WHAT YOU SHOULD DO: Rewrite the records from the start through the line containing "click(10, 58)", changing "hamburger" to "navigation" and keeping everything else the same.

Stored data
· · · ·

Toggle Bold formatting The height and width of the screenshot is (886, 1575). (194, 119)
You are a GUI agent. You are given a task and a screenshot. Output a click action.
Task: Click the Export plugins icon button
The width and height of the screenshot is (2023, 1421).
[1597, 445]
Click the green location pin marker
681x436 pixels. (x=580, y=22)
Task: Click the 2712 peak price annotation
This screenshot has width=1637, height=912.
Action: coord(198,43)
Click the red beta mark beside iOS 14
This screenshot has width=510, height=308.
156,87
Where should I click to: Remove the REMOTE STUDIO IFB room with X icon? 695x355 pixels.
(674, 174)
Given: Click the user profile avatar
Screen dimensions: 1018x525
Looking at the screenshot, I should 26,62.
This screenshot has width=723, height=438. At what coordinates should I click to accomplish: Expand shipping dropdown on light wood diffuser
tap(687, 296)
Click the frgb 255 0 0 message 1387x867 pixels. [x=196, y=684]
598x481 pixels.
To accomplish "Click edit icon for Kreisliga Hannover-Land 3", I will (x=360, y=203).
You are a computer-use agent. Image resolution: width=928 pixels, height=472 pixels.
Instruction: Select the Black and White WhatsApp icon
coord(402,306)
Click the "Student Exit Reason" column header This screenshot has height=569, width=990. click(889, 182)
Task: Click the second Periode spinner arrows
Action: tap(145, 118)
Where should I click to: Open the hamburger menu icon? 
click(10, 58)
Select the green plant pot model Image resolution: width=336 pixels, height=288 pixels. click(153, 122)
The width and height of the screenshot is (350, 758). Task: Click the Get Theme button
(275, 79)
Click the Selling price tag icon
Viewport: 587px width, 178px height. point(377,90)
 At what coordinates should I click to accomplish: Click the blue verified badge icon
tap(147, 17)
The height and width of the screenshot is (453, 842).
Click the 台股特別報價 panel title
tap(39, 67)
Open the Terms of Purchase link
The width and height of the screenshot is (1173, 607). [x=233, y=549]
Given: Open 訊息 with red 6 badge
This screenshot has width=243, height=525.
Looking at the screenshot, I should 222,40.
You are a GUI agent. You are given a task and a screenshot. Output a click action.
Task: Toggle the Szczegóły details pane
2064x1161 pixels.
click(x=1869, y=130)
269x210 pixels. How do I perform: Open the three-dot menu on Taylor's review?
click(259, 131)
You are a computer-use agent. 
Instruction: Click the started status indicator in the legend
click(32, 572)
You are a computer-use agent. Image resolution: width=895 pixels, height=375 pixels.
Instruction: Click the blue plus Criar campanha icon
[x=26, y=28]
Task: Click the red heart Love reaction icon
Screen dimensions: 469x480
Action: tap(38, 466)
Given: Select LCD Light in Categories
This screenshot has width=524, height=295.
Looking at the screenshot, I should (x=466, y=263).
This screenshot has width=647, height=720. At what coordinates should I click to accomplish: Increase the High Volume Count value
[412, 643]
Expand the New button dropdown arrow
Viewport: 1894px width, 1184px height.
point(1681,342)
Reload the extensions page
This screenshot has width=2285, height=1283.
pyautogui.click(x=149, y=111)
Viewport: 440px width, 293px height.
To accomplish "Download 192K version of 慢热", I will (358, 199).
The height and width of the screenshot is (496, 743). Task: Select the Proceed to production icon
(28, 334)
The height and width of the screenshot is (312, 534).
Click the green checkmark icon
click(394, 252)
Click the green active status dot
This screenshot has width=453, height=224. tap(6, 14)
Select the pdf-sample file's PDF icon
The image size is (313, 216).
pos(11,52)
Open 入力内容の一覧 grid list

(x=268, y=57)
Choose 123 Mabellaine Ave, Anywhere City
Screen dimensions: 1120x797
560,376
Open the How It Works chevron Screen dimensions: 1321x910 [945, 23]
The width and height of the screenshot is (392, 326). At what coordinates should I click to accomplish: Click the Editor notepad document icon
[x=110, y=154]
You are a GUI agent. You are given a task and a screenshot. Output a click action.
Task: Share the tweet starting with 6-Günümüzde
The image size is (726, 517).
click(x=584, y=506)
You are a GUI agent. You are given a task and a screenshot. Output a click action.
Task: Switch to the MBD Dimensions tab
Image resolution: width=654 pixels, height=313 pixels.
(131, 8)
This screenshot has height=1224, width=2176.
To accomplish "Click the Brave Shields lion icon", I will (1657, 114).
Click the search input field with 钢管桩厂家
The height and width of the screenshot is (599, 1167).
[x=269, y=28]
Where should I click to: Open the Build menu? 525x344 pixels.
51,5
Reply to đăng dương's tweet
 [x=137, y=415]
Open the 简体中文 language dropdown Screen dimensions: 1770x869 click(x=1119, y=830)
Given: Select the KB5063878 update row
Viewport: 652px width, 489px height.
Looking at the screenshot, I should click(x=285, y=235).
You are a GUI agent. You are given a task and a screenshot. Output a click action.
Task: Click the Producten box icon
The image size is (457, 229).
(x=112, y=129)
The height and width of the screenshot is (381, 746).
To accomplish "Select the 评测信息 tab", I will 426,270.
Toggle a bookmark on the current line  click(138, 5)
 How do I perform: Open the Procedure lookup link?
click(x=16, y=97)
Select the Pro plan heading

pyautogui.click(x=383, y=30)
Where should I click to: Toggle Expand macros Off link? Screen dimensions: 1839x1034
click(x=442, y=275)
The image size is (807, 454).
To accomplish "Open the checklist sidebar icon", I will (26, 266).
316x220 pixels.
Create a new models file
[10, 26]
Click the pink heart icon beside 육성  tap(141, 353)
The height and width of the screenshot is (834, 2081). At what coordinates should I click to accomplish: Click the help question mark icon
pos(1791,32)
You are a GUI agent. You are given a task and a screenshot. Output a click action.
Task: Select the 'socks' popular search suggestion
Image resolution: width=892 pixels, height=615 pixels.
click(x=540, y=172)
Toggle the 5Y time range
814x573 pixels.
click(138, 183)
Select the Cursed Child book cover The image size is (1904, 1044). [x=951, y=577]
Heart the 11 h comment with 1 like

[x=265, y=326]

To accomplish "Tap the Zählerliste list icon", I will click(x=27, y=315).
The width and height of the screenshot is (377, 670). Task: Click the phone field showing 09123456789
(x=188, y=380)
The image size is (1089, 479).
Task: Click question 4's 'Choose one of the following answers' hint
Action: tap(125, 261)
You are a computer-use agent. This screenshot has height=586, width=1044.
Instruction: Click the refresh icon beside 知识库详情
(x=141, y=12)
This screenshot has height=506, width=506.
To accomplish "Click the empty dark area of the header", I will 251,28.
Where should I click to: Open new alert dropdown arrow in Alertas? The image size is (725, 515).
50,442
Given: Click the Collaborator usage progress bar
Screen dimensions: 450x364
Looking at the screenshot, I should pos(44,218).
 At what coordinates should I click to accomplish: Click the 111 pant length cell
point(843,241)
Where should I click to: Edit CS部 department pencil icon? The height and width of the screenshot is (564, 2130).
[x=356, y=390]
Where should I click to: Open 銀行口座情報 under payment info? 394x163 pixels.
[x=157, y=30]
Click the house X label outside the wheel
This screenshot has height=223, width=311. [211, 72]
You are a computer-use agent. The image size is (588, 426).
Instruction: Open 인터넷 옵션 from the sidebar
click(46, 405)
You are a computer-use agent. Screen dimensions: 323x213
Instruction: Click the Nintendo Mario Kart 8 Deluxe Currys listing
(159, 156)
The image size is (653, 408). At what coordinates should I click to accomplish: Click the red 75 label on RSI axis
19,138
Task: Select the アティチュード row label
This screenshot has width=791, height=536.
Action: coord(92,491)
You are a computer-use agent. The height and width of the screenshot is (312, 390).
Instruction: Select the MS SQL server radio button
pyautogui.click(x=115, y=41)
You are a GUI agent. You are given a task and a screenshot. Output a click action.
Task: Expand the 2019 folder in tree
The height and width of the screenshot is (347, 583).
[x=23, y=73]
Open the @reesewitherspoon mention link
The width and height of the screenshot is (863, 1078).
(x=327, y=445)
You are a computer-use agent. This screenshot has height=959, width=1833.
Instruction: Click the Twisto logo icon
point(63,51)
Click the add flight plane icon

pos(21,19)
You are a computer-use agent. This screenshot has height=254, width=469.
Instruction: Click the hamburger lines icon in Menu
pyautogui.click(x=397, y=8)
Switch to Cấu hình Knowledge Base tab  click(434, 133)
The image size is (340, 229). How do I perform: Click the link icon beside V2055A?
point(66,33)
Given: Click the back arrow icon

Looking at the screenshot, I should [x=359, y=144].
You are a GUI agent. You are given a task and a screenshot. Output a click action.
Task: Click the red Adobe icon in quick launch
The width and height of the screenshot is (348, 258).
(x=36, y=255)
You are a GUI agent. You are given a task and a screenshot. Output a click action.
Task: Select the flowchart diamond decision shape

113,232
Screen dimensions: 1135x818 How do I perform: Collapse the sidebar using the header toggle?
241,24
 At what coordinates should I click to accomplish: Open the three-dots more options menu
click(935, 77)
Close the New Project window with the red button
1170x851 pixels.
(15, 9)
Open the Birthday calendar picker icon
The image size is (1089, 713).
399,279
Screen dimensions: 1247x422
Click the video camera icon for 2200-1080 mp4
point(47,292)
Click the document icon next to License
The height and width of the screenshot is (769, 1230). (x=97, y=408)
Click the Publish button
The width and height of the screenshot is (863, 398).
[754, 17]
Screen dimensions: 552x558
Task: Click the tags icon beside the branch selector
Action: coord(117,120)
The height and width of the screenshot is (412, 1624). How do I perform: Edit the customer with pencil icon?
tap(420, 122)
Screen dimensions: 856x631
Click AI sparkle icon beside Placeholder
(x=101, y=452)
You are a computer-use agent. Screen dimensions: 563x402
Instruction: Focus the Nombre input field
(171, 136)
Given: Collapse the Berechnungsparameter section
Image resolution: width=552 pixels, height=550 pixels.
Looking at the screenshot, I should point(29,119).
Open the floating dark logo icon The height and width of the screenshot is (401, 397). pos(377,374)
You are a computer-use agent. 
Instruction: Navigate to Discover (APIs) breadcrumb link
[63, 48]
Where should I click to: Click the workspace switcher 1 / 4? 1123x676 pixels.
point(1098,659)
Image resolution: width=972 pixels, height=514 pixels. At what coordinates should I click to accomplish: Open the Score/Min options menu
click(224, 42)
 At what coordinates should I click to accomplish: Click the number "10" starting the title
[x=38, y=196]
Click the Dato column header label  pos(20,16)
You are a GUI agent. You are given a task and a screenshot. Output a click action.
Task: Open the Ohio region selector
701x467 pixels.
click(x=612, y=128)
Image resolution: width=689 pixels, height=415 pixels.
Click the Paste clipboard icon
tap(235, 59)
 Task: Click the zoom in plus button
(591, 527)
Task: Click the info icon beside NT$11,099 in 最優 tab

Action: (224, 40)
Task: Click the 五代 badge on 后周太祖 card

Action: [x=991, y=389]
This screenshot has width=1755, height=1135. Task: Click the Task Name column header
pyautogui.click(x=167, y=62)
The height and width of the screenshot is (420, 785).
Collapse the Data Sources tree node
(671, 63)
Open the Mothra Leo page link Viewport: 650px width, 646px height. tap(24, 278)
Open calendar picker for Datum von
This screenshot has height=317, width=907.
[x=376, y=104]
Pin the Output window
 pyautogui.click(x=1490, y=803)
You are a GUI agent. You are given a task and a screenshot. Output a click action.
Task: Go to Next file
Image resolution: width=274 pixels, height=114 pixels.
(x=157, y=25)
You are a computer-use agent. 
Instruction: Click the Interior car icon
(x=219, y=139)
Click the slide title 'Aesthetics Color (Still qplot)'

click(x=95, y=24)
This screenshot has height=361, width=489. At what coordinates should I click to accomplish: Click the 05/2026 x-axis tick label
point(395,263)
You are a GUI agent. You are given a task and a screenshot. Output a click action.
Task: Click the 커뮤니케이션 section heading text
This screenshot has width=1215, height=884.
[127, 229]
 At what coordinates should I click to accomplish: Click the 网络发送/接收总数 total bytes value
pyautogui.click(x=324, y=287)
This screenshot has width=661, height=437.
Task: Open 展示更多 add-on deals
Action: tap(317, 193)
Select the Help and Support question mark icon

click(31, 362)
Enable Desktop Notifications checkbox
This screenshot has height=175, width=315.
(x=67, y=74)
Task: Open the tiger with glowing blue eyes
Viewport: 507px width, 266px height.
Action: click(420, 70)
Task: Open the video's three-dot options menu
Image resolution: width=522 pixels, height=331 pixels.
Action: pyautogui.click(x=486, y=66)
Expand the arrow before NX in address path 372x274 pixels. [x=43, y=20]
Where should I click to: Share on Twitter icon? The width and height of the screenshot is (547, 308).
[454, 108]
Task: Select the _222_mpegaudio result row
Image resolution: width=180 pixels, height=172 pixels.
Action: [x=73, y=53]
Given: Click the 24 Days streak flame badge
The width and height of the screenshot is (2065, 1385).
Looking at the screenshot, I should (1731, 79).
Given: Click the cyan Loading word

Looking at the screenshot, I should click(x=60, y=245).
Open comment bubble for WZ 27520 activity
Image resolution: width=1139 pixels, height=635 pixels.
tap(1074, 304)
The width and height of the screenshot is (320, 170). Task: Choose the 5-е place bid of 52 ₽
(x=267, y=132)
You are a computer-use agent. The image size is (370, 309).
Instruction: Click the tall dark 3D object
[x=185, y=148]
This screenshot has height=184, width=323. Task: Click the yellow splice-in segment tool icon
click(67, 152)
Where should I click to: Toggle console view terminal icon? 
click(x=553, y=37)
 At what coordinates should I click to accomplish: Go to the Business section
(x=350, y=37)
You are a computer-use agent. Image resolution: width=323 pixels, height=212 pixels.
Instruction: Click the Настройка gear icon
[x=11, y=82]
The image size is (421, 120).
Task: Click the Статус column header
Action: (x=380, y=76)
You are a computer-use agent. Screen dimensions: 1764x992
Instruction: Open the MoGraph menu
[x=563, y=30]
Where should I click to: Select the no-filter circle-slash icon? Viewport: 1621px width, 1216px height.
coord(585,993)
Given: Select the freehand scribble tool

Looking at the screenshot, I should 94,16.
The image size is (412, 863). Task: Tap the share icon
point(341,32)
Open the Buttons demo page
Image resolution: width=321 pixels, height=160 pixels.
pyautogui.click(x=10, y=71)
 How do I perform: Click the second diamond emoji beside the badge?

· · · ·

EXERCISE ANSWER:
Toggle Bold formatting The height and width of the screenshot is (886, 1575). (194, 119)
You are a GUI agent. You are given a task and a screenshot. Output a click action.
Task: Click the Export plugins icon button
The width and height of the screenshot is (2023, 1421).
[1597, 445]
Click the green location pin marker
681x436 pixels. (x=580, y=22)
Task: Click the 2712 peak price annotation
This screenshot has width=1637, height=912.
Action: coord(198,43)
Click the red beta mark beside iOS 14
This screenshot has width=510, height=308.
156,87
Where should I click to: Remove the REMOTE STUDIO IFB room with X icon? 695x355 pixels.
(674, 174)
Given: Click the user profile avatar
Screen dimensions: 1018x525
Looking at the screenshot, I should 26,62.
This screenshot has width=723, height=438. At what coordinates should I click to accomplish: Expand shipping dropdown on light wood diffuser
tap(687, 296)
Click the frgb 255 0 0 message 1387x867 pixels. [x=196, y=684]
598x481 pixels.
To accomplish "Click edit icon for Kreisliga Hannover-Land 3", I will (x=360, y=203).
You are a computer-use agent. Image resolution: width=928 pixels, height=472 pixels.
Instruction: Select the Black and White WhatsApp icon
coord(402,306)
Click the "Student Exit Reason" column header This screenshot has height=569, width=990. click(889, 182)
Task: Click the second Periode spinner arrows
Action: tap(145, 118)
Where should I click to: Open the navigation menu icon? 
click(10, 58)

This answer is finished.